Supplied passage:

-*-*-

[![Open In Colab](https://colab.research.google.com/assets/colab-badge.svg)](https://colab.research.google.com/github/dbamman/anlp25/blob/main/1.words/EvaluateTokenizationForSentiment.ipynb)

# The impact of tokenization on downstream tasks

Tokenization can have a big impact on downstream model performance. Here, we look at different methods for tokenization and stemming/lemmatization and evaluate how they affect the performance on a simple binary sentiment classification task.

We use a train/dev deataset of 1000 reviews from the [Large Movie Review Dataset](http://ai.stanford.edu/~amaas/data/sentiment/).

Each tokenization method is evaluated on the same learning algorithm ($l_2$-regularized logistic regression); the only difference is the tokenization process.

For more, see: http://sentiment.christopherpotts.net/tokenizing.html.

In [5]:
# download code and data
!wget https://raw.githubusercontent.com/dbamman/anlp25/main/1.words/happyfuntokenizing.py

!wget https://raw.githubusercontent.com/dbamman/anlp25/main/data/sentiment.1000.train.txt
!wget https://raw.githubusercontent.com/dbamman/anlp25/main/data/sentiment.1000.dev.txt

--2025-09-03 06:18:08--  https://raw.githubusercontent.com/dbamman/anlp25/main/1.words/happyfuntokenizing.py
Resolving raw.githubusercontent.com (raw.githubusercontent.com)... 185.199.108.133, 185.199.109.133, 185.199.110.133, ...
Connecting to raw.githubusercontent.com (raw.githubusercontent.com)|185.199.108.133|:443... connected.
HTTP request sent, awaiting response... 200 OK
Length: 7510 (7.3K) [text/plain]
Saving to: ‘happyfuntokenizing.py’


2025-09-03 06:18:08 (68.4 MB/s) - ‘happyfuntokenizing.py’ saved [7510/7510]

--2025-09-03 06:18:08--  https://raw.githubusercontent.com/dbamman/anlp25/main/data/sentiment.1000.train.txt
Resolving raw.githubusercontent.com (raw.githubusercontent.com)... 185.199.108.133, 185.199.109.133, 185.199.110.133, ...

-*-*-

Dataset entries:
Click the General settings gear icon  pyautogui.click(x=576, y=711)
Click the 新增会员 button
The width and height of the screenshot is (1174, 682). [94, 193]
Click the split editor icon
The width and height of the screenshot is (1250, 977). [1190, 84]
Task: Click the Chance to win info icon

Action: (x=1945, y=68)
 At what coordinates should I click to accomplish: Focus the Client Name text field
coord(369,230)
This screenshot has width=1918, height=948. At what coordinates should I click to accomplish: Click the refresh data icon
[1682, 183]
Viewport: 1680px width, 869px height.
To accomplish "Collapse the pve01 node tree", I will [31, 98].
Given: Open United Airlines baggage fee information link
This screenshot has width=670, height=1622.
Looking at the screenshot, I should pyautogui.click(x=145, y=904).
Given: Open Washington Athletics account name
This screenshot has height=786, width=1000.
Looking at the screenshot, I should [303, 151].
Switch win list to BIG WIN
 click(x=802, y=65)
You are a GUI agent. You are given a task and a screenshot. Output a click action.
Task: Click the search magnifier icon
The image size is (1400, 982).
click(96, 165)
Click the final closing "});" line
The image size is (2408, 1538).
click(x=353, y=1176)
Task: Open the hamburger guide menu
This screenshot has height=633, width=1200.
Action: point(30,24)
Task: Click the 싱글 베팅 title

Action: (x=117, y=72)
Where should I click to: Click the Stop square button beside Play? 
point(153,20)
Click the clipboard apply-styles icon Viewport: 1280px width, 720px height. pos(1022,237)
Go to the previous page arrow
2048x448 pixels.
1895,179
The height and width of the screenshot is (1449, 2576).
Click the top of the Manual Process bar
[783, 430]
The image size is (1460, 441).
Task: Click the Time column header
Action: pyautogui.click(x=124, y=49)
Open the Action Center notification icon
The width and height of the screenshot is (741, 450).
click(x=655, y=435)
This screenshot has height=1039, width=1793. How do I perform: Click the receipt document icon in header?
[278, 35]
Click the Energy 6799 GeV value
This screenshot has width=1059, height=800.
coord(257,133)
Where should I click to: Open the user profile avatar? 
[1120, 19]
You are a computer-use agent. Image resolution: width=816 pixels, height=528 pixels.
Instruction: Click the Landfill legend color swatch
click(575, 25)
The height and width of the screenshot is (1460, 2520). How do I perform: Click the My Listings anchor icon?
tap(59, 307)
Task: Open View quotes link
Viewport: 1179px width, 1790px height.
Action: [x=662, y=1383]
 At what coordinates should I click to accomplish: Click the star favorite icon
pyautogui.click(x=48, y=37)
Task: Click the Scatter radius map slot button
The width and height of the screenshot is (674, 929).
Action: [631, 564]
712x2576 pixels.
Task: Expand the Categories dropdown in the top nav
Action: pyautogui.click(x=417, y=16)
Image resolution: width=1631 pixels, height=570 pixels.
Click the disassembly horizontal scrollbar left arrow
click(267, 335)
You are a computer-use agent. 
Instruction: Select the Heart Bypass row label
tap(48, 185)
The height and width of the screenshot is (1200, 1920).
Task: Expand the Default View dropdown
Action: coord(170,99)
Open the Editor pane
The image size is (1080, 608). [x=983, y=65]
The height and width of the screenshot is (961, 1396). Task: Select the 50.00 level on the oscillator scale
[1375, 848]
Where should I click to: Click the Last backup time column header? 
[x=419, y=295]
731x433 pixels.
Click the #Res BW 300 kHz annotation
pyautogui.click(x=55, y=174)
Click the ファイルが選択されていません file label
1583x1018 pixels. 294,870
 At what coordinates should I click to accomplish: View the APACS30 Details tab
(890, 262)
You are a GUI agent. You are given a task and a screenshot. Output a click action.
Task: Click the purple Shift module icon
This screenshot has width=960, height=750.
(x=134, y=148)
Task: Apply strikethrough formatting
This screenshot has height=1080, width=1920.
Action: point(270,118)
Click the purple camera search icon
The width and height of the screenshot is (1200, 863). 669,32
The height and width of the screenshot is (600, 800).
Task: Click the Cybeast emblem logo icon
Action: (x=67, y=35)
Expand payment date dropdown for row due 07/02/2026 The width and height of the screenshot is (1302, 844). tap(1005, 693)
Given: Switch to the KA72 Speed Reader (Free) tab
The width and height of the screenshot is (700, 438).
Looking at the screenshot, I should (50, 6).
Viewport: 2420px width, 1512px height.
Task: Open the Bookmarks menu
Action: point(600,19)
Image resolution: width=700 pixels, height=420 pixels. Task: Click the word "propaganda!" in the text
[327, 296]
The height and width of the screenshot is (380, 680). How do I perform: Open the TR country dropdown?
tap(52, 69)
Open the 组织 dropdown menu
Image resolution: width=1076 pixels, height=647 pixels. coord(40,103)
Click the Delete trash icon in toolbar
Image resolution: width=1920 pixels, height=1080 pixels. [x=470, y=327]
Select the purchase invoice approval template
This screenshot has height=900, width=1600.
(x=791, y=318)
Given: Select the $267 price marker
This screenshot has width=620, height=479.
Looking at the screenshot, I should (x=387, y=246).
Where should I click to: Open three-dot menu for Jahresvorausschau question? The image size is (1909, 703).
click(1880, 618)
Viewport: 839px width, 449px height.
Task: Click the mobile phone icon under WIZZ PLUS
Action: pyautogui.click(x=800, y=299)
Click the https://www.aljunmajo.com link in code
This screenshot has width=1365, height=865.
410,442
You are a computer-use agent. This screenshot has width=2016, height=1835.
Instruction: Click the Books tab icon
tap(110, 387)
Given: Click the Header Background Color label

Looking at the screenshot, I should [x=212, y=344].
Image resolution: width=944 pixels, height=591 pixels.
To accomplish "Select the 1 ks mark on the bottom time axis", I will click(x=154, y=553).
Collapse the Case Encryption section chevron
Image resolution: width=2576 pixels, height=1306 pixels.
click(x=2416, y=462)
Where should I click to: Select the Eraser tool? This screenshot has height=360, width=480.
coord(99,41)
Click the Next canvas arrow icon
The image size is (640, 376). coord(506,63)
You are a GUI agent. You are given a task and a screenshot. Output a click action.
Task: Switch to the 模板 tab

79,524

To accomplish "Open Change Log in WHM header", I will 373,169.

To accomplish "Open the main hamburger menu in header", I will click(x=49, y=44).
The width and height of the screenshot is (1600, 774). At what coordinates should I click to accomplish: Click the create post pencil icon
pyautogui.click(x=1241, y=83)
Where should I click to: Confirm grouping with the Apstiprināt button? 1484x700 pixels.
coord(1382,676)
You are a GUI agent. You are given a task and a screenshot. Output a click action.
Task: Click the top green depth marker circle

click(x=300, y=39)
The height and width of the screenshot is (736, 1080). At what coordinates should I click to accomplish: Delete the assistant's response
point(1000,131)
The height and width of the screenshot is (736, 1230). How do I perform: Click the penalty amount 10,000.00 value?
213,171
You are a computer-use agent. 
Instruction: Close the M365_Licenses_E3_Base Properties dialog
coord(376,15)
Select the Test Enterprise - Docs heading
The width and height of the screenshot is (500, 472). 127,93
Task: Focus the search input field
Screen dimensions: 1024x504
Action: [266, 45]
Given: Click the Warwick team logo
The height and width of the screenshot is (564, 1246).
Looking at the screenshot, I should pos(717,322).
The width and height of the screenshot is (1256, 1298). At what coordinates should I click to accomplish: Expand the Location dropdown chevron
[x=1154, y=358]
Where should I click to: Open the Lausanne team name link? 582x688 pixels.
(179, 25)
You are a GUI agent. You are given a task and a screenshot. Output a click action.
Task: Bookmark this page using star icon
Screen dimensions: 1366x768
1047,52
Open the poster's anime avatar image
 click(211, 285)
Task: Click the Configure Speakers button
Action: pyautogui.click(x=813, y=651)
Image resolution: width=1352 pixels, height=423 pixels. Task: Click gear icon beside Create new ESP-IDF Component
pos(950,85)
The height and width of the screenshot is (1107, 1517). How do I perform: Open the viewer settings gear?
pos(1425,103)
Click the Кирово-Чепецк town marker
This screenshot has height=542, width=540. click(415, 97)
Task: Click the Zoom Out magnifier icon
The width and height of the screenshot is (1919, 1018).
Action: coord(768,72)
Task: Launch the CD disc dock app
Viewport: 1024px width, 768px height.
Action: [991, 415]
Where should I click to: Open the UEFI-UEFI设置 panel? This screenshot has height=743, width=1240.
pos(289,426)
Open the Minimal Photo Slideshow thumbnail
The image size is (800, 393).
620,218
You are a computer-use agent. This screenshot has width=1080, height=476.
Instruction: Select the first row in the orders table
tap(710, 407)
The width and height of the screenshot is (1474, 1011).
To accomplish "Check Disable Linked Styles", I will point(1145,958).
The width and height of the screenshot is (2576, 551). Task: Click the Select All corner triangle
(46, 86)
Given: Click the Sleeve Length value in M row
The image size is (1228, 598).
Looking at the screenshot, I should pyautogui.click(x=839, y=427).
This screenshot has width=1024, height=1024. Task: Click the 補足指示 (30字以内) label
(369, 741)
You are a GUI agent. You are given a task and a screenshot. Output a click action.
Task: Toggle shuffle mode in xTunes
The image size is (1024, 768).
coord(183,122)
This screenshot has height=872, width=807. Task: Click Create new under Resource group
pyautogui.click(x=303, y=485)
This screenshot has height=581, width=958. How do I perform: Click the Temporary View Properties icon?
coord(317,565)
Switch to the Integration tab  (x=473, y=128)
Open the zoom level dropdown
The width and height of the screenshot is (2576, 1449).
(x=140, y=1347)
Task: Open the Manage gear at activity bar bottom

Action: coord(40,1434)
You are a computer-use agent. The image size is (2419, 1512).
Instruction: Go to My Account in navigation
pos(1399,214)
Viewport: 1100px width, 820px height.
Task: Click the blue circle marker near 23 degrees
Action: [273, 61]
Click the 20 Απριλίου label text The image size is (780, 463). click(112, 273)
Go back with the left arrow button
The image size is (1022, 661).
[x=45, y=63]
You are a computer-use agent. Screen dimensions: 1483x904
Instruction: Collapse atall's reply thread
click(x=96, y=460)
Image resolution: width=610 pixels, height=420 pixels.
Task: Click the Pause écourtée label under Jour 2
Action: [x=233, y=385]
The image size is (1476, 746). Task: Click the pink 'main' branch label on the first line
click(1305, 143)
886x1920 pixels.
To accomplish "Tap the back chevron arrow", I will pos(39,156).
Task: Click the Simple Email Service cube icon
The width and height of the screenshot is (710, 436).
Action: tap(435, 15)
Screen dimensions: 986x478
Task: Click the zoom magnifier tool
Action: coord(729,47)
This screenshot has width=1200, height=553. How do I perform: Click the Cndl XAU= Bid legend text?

-*-*-

What you will do:
(a) Translate this sentence from the tokenization notebook into Spanish: "Tokenization can have a big impact on downstream model performance."
(b) Extend the notebook on tokenization and sentiment classification, picking up right after its final line.
The records have no connection to the tokenization notebook.

Answers by task:
(a) La tokenización puede tener un gran impacto en el rendimiento de los modelos en tareas posteriores.

(b)
Connecting to raw.githubusercontent.com (raw.githubusercontent.com)|185.199.108.133|:443... connected.
HTTP request sent, awaiting response... 200 OK
Length: 1320314 (1.3M) [text/plain]
Saving to: ‘sentiment.1000.train.txt’


2025-09-03 06:1

In [6]:
# make sure dependencies are installed
!pip install nltk
!pip install spacy
!pip install scikit-learn



In [7]:
import nltk
nltk.download('punkt')
nltk.download('punkt_tab')

import spacy
from nltk.stem.porter import *
from sklearn.feature_extraction.text import CountVectorizer
from sklearn.preprocessing import LabelEncoder
from sklearn import linear_model


from happyfuntokenizing import Tokenizer as potts

[nltk_data] Downloading package punkt to /root/nltk_data...
[nltk_data]   Package punkt is already up-to-date!
[nltk_data] Downloading package punkt_tab to /root/nltk_data...
[nltk_data]   Package punkt_tab is already up-to-date!


## Setting up evaluation
We'll set up a class that we can use to test different tokenization methods.

In [8]:
class TokenizationTest():

    def __init__(self, train_file, dev_file):
        self.train_file = train_file
        self.dev_file = dev_file
        self.count_vectorizer = CountVectorizer(
            max_features=10_000,
            analyzer=lambda x: x,
            lowercase=False,
            strip_accents=None,
            binary=True
        )
        self.label_encoder = LabelEncoder()

    def read_data(self, filename, tokenizer):
        tokenized_text = []
        labels = []

        with open(filename, encoding="utf-8") as file:
            for idx, line in enumerate(file):
                cols = line.rstrip().split("\t")
                label = cols[0]
                text = cols[1]
                tokens = list(tokenizer(text))
                tokenized_text.append(tokens)
                labels.append(label)
        return tokenized_text, labels

    def evaluate(self, tokenizer):
        train_tokens, train_labels = self.read_data(self.train_file, tokenizer)
        dev_tokens, dev_labels = self.read_data(self.dev_file, tokenizer)

        X_train = self.count_vectorizer.fit_transform(train_tokens)
        X_dev = self.count_vectorizer.transform(dev_tokens)

        self.label_encoder.fit(train_labels)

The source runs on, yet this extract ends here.